## Element lookup records
+++

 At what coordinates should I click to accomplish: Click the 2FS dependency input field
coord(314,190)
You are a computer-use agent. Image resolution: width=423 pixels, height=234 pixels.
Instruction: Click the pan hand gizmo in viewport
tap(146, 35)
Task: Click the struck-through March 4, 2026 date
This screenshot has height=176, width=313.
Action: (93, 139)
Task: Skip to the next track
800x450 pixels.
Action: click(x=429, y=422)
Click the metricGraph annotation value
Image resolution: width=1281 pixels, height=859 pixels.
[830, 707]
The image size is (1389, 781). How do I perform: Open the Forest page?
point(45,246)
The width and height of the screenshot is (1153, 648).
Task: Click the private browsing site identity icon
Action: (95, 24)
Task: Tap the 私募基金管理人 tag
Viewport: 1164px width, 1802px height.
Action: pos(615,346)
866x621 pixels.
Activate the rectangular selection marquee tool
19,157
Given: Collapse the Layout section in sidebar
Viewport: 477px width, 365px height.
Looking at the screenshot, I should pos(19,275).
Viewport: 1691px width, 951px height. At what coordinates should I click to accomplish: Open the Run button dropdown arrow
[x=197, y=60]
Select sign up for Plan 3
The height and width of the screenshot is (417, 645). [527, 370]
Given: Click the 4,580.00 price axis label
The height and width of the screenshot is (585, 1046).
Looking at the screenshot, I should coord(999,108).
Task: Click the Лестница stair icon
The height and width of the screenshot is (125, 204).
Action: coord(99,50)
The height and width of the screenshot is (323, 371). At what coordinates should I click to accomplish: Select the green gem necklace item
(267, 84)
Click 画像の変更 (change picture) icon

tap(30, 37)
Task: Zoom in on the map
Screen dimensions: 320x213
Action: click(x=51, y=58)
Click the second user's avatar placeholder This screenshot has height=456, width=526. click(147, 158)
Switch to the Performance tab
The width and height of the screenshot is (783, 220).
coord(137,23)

+++

## WHAT YOU WILL DO
Reproduce all of the rows above word for word, keeping their original order.

## TASK SOLUTION
 At what coordinates should I click to accomplish: Click the 2FS dependency input field
coord(314,190)
You are a computer-use agent. Image resolution: width=423 pixels, height=234 pixels.
Instruction: Click the pan hand gizmo in viewport
tap(146, 35)
Task: Click the struck-through March 4, 2026 date
This screenshot has height=176, width=313.
Action: (93, 139)
Task: Skip to the next track
800x450 pixels.
Action: click(x=429, y=422)
Click the metricGraph annotation value
Image resolution: width=1281 pixels, height=859 pixels.
[830, 707]
The image size is (1389, 781). How do I perform: Open the Forest page?
point(45,246)
The width and height of the screenshot is (1153, 648).
Task: Click the private browsing site identity icon
Action: (95, 24)
Task: Tap the 私募基金管理人 tag
Viewport: 1164px width, 1802px height.
Action: pos(615,346)
866x621 pixels.
Activate the rectangular selection marquee tool
19,157
Given: Collapse the Layout section in sidebar
Viewport: 477px width, 365px height.
Looking at the screenshot, I should pos(19,275).
Viewport: 1691px width, 951px height. At what coordinates should I click to accomplish: Open the Run button dropdown arrow
[x=197, y=60]
Select sign up for Plan 3
The height and width of the screenshot is (417, 645). [527, 370]
Given: Click the 4,580.00 price axis label
The height and width of the screenshot is (585, 1046).
Looking at the screenshot, I should coord(999,108).
Task: Click the Лестница stair icon
The height and width of the screenshot is (125, 204).
Action: coord(99,50)
The height and width of the screenshot is (323, 371). At what coordinates should I click to accomplish: Select the green gem necklace item
(267, 84)
Click 画像の変更 (change picture) icon

tap(30, 37)
Task: Zoom in on the map
Screen dimensions: 320x213
Action: click(x=51, y=58)
Click the second user's avatar placeholder This screenshot has height=456, width=526. click(147, 158)
Switch to the Performance tab
The width and height of the screenshot is (783, 220).
coord(137,23)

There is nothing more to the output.